Selain itu, hanya 13 dari 100 rumah tangga lansia yang memiliki jaminan sosial (13,36 persen). Ini menggambarkan, kebanyakan lansia tidak memiliki jaminan sosial di masa tuanya.
Keterbatasan ini tidak jarang menyebabkan para lansia bergantung dan membutuhkan pertolongan orang lain. Lansia membutuhkan rasa aman dan nyaman sebagai bentuk dukungan riil dari orang-orang terdekat, terutama keluarga.
Tidak mudah menggantikan hunian keluarga bagi lansia, termasuk dengan menyediakan panti lansia. Pada 2014 terdapat 256 Lembaga Kesejahteraan Sosial Lanjut Usia yang melayani 12.500 orang lansia.
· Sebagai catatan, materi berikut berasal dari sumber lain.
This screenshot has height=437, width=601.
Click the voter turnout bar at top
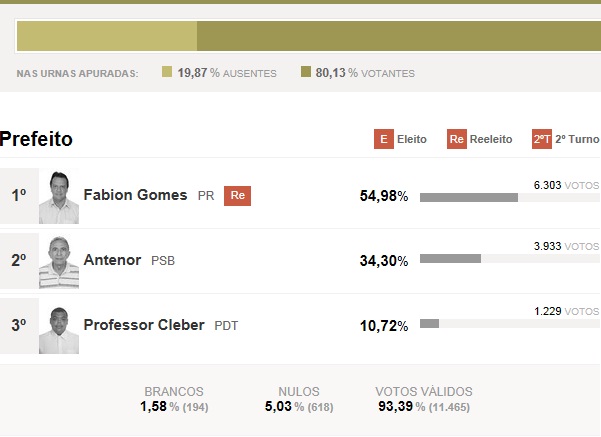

Dalam Peraturan Menteri Sosial Nomor 19 Tahun 2012, pelayanan dalam panti lansia dilakukan dengan tujuan untuk meningkatkan kualitas hidup dan kesejahteraan lansia.
Jenis pelayanan yang diberikan dalam panti, meliputi pemberian tempat tinggal yang layak, jaminan hidup berupa makan, pakaian, pemeliharaan kesehatan, pengisian waktu luang termasuk rekreasi, bimbingan mental, sosial, keterampilan, agama, hingga pengurusan pemakaman.
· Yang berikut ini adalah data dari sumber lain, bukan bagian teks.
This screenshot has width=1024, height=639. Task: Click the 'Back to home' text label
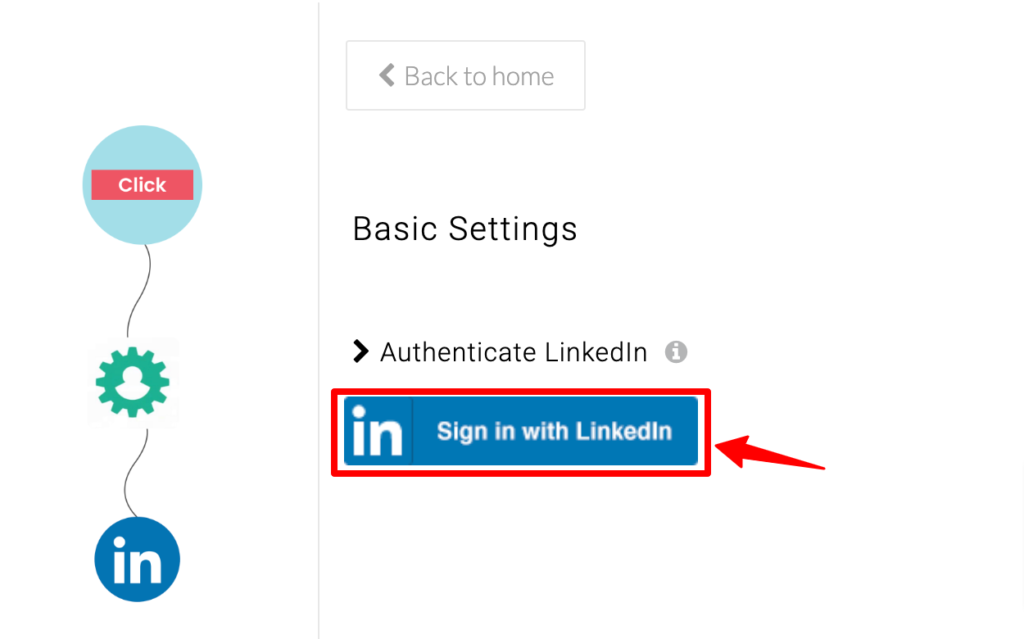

Mayoritas lansia (90 persen) tinggal bersama keluarganya, baik itu pasangannya, keluarga, maupun anak cucunya.
Namun, berbagai jaminan dan fasilitas hidup layak di panti lansia belum membuat lansia dan keluarganya tertarik untuk hidup di panti lansia. Nilai berharga sebuah rumah dan fungsi kekerabatannya belum dapat digantikan oleh suasana panti yang nyaman secara fisik.
Meski demikian, bukan tidak mungkin gagasan tinggal di panti khusus lansia dapat meningkat seiring membaiknya manajemen panti. Mengelola panti lansia dengan semangat kekeluargaan dan menjaga kehangatan interaksi penghuninya layaknya di rumah sendiri menjadi potensi ketertarikan lansia pada masa datang untuk melanjutkan masa tuanya di panti lansia. (LITBANG KOMPAS)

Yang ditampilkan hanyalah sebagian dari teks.